Task instructions — When you reach the line that holds "At what coordinates", start copying exactly and keep going through the final line of the data, leaving out pictures.
■ ■ ■
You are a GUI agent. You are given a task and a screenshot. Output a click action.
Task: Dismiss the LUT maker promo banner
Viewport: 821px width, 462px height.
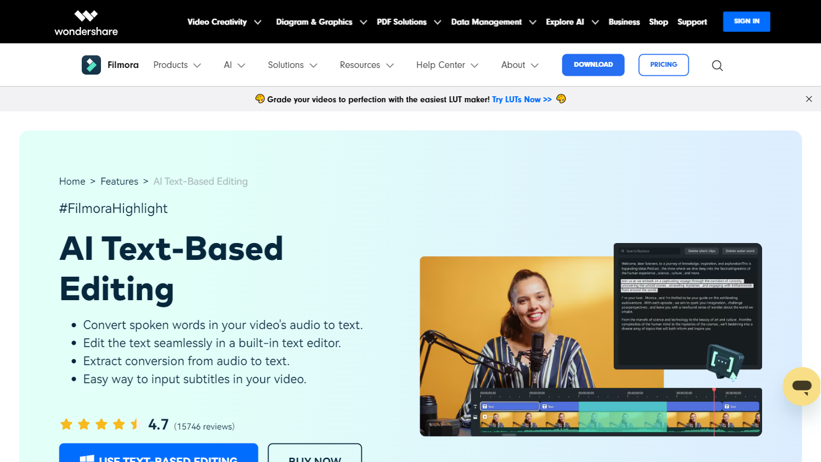point(809,99)
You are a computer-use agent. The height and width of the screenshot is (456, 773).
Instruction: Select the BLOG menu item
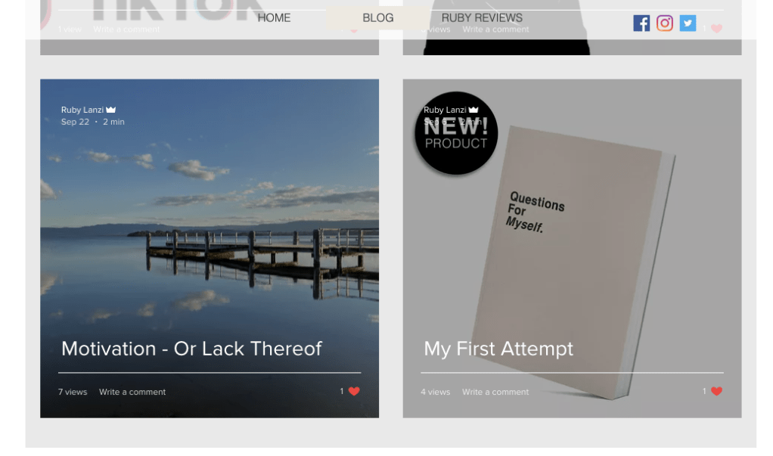coord(378,17)
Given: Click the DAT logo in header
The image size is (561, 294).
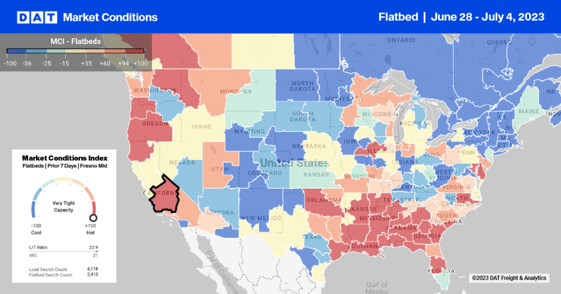Looking at the screenshot, I should click(37, 17).
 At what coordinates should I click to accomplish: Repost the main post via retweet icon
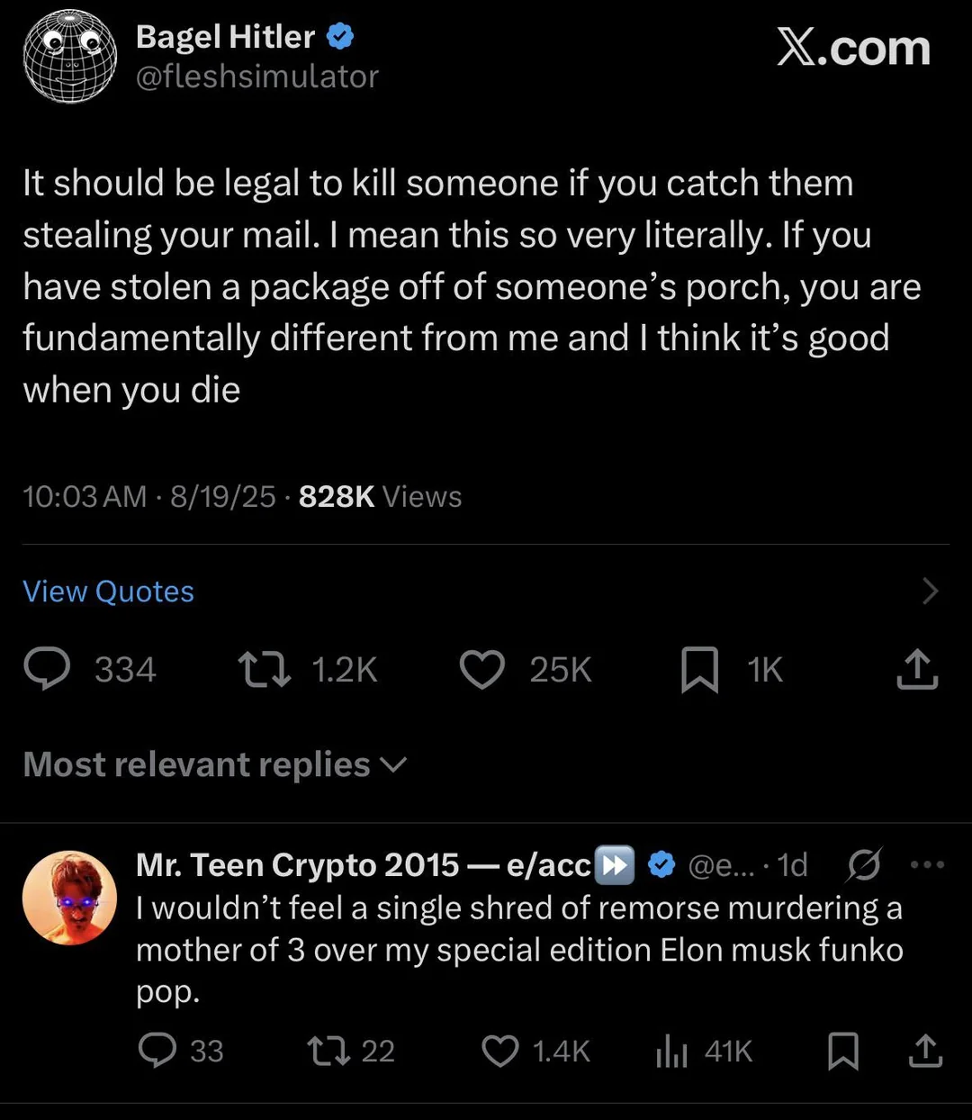pyautogui.click(x=264, y=670)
■ ■ ■
Answer area —
 At what coordinates should I click to accomplish: Repost the main post via retweet icon
pyautogui.click(x=264, y=670)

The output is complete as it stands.